START-UP TO HELP EGYPT’S FARMERS GO HIGH-TECH

PUBLISHING DATE
May 28, 2021

Egypt’s farmers could be going high-tech after a platform aimed at helping them to access finance and markets raised more than $1 million in funding.

Mozare3, an Egyptian agri-fintech platform, raised the sum in a pre-seed round of fundraising that attracted support from investors including Algebra Ventures and Disruptech Ventures.

Founded last year, Mozare3, which translates as smallholder farmer in Arabic, is described as a platform for “more than 20 million underserved, unbankable smallholder farmers and their families” in Egypt.

“Egyptian smallholder farmers have limited access to financing and no direct access to markets,” Hussein Abou Bakr, Mozare3’s founder and CEO, said in a statement.

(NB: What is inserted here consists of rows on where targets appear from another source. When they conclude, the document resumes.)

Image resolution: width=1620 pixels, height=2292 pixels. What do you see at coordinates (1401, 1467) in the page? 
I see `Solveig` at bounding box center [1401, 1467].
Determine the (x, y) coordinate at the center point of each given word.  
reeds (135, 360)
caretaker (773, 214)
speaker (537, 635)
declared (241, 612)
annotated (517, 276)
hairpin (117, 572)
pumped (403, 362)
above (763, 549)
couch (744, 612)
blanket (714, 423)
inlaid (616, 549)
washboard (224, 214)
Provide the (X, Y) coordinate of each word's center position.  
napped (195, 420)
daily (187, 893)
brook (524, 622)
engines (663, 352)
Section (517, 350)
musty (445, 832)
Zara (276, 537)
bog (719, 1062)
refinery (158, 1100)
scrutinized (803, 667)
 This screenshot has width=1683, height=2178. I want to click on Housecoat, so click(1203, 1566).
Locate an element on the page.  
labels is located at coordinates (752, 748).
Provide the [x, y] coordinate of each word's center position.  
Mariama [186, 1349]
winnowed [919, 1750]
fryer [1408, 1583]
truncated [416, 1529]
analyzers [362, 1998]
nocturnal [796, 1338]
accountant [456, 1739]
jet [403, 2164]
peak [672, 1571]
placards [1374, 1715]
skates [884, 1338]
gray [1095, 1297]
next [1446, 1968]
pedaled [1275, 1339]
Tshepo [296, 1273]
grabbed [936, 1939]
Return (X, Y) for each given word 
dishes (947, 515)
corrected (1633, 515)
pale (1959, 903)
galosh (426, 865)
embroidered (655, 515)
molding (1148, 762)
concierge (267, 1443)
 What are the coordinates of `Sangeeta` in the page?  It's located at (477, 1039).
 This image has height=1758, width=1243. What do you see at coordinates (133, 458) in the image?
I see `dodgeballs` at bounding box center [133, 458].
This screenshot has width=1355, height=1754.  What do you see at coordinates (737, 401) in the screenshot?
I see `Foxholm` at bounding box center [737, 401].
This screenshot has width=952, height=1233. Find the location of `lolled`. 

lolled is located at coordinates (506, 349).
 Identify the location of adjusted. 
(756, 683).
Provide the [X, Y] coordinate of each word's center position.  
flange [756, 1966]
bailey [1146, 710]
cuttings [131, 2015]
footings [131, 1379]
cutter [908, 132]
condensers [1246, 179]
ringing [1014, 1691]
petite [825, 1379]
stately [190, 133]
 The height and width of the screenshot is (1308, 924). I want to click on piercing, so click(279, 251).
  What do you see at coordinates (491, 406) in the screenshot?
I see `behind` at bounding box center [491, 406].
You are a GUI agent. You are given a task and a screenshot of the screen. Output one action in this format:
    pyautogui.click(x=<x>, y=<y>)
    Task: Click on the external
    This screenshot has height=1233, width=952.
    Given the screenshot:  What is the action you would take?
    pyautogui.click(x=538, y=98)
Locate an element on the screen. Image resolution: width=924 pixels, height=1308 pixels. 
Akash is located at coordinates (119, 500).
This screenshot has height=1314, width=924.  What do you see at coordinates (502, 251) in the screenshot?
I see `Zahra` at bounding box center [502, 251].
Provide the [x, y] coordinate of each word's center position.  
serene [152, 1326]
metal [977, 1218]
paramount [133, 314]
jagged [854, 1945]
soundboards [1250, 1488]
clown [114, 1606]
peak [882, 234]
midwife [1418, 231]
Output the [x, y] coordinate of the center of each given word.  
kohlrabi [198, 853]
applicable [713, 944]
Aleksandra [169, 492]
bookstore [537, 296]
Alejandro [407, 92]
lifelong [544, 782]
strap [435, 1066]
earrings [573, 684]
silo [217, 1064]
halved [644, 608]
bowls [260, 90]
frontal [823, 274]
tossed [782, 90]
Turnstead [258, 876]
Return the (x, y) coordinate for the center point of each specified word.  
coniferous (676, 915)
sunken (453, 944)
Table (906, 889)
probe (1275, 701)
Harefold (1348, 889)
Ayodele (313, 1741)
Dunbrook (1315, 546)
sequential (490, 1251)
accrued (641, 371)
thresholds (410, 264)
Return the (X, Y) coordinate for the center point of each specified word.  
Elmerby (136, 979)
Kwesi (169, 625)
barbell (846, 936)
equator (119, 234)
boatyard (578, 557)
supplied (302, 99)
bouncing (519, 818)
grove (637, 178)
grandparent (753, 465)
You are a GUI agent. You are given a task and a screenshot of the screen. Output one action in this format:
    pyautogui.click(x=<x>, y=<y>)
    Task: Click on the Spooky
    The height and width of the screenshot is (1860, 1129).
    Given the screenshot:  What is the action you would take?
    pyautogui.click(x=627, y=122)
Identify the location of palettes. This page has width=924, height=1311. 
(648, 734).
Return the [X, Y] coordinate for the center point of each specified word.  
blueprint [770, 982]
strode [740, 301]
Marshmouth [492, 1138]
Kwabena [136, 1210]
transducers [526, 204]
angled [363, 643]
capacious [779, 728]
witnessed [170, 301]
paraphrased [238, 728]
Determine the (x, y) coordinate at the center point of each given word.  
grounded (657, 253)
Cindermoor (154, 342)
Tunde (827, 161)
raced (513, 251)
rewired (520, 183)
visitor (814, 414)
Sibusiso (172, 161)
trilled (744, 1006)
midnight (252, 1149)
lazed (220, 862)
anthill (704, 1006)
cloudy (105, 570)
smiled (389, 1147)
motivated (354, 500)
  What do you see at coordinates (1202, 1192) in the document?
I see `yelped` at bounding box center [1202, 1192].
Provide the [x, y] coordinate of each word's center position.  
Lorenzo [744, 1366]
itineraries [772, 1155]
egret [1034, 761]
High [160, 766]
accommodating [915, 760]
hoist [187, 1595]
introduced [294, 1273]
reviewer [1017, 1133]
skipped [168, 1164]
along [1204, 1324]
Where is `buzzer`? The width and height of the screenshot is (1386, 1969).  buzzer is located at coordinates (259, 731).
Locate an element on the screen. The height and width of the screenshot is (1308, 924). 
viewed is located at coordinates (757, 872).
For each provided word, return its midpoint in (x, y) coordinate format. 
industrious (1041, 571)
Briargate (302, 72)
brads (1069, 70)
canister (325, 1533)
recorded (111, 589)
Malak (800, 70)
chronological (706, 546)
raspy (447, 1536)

“We believe that an agri-fintech platform focused on those farmers, like Mozare3, would revolutionise the way farmers plan, farm and sell their crops.”

The platform is designed to offer the farmers “access to innovative financial products, markets and agronomy support”.

In a country where a significant proportion of farms are small in size, Mozare3 is said to be able to bring efficiencies that would enable farmers to become contract producers.

In a statement, Tarek Assaad, managing partner at Algebra Ventures, said farming in Egypt was a sector that could “benefit the most from tech efficiencies”.

“We were impressed by the vision, capabilities and passion of the Mozare3 team, and we are excited to be part of their journey,” he said.

Egypt’s Nile Valley was a key centre for the development of agriculture from at least 7,000 years ago, when farmers created irrigation channels to harness the Nile’s floodwaters, which remain key to the growth of crops in the area today.